*Set exercise*
Rewrite the part of the data that opens with the line containing "Where should I click to: Click the ウェブサイト" and closes at the end of the data, swapping "microphone" for "mic" and leaving every other character as it is.

Data on where items appear

**********

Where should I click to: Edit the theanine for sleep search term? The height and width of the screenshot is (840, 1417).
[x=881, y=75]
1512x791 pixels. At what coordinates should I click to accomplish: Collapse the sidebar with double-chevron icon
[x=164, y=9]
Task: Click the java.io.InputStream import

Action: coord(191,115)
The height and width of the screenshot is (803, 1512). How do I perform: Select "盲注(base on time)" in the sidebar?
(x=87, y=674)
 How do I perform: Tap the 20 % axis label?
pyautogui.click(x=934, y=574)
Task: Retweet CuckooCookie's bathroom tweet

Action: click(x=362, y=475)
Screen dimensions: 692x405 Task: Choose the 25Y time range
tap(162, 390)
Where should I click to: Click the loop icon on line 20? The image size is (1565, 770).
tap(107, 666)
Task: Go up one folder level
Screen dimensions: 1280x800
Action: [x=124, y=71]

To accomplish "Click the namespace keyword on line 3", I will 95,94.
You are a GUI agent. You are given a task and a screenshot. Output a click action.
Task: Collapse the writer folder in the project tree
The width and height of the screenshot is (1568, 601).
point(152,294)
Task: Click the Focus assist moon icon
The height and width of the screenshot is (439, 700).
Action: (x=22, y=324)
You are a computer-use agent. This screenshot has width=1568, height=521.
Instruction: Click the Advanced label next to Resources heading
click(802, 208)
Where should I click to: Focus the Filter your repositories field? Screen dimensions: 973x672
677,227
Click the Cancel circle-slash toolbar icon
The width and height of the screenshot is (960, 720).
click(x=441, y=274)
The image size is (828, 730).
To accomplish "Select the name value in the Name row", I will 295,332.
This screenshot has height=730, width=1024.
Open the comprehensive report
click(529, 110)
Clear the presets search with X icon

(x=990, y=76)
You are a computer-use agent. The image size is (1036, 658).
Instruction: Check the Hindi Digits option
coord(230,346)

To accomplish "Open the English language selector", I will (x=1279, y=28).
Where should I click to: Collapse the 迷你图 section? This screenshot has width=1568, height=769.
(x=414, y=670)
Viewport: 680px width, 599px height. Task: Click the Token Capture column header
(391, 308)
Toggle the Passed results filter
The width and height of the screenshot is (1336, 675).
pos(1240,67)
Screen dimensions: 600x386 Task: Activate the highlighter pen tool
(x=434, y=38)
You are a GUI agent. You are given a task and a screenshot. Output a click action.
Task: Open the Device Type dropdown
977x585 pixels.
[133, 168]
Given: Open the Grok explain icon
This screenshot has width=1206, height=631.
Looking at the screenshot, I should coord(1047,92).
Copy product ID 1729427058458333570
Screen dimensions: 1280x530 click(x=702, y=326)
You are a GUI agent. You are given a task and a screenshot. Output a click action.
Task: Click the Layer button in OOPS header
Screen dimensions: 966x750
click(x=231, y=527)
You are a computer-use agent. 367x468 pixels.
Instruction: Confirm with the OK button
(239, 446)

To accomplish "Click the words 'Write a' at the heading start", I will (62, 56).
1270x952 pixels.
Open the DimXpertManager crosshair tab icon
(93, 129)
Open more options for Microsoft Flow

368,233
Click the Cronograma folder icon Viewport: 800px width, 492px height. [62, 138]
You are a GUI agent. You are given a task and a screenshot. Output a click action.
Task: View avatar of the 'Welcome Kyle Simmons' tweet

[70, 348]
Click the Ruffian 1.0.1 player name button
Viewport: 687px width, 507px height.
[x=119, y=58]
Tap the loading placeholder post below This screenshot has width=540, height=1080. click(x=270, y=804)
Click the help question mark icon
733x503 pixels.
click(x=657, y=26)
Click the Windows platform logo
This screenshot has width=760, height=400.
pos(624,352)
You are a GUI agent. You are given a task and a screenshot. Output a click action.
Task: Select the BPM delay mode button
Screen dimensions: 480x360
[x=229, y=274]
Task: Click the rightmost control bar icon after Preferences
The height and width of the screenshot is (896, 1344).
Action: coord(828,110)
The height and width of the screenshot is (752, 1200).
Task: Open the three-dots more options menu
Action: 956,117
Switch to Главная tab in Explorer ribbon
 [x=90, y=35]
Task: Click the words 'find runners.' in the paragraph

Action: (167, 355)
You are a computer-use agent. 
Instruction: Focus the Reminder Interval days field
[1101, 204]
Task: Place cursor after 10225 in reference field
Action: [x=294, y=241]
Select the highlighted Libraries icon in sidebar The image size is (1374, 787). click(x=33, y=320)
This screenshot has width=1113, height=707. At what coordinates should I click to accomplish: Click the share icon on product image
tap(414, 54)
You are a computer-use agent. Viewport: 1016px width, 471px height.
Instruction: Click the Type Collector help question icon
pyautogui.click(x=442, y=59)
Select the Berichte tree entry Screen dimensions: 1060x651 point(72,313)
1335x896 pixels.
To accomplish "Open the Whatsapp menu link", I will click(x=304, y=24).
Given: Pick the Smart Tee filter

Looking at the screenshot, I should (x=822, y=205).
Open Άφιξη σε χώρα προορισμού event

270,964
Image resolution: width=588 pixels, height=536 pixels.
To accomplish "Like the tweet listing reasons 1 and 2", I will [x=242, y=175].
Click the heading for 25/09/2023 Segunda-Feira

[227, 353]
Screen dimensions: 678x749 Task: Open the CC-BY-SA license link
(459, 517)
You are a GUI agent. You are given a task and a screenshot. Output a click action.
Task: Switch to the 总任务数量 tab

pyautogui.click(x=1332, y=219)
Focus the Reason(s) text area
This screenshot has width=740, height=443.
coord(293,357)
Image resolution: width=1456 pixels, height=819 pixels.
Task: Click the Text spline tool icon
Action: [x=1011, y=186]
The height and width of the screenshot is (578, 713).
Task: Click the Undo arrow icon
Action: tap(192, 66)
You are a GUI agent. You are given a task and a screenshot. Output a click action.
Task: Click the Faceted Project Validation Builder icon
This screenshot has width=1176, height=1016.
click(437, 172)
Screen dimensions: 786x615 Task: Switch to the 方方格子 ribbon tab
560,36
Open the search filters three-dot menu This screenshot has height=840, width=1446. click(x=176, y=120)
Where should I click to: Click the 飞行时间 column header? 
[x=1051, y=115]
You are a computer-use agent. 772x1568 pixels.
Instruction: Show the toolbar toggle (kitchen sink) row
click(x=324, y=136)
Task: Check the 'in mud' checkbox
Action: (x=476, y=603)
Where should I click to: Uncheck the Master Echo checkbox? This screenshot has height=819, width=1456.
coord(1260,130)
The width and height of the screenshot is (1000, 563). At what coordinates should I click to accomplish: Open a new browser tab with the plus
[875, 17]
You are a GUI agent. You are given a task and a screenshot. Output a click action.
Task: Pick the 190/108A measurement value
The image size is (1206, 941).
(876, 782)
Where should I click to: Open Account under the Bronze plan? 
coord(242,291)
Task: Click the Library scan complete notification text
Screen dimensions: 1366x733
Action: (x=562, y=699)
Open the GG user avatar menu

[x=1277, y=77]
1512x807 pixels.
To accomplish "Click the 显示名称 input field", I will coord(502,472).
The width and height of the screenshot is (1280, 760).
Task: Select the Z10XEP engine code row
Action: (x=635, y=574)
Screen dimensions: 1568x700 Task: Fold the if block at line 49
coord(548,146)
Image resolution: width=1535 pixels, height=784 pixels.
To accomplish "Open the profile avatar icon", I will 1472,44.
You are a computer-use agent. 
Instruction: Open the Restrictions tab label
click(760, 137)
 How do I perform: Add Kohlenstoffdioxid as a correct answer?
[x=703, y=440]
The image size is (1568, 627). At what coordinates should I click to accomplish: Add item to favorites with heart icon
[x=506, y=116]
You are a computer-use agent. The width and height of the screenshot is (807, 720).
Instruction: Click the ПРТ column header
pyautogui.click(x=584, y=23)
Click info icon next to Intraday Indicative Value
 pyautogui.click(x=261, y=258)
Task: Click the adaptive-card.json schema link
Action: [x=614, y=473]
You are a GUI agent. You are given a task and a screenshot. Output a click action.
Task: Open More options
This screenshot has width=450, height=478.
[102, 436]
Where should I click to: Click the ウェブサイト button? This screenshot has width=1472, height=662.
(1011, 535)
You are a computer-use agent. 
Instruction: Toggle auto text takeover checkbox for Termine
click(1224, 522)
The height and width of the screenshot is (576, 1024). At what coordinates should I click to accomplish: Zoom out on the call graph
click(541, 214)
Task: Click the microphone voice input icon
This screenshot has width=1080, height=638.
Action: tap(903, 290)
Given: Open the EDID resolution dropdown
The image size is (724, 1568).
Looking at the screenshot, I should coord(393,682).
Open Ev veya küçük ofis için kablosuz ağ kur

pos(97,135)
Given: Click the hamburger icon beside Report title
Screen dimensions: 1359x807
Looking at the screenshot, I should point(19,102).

**********

*Exercise response*
Where should I click to: Click the ウェブサイト button? This screenshot has width=1472, height=662.
(1011, 535)
You are a computer-use agent. 
Instruction: Toggle auto text takeover checkbox for Termine
click(1224, 522)
The height and width of the screenshot is (576, 1024). At what coordinates should I click to accomplish: Zoom out on the call graph
click(541, 214)
Task: Click the mic voice input icon
This screenshot has width=1080, height=638.
Action: tap(903, 290)
Given: Open the EDID resolution dropdown
The image size is (724, 1568).
Looking at the screenshot, I should coord(393,682).
Open Ev veya küçük ofis için kablosuz ağ kur

pos(97,135)
Given: Click the hamburger icon beside Report title
Screen dimensions: 1359x807
Looking at the screenshot, I should point(19,102).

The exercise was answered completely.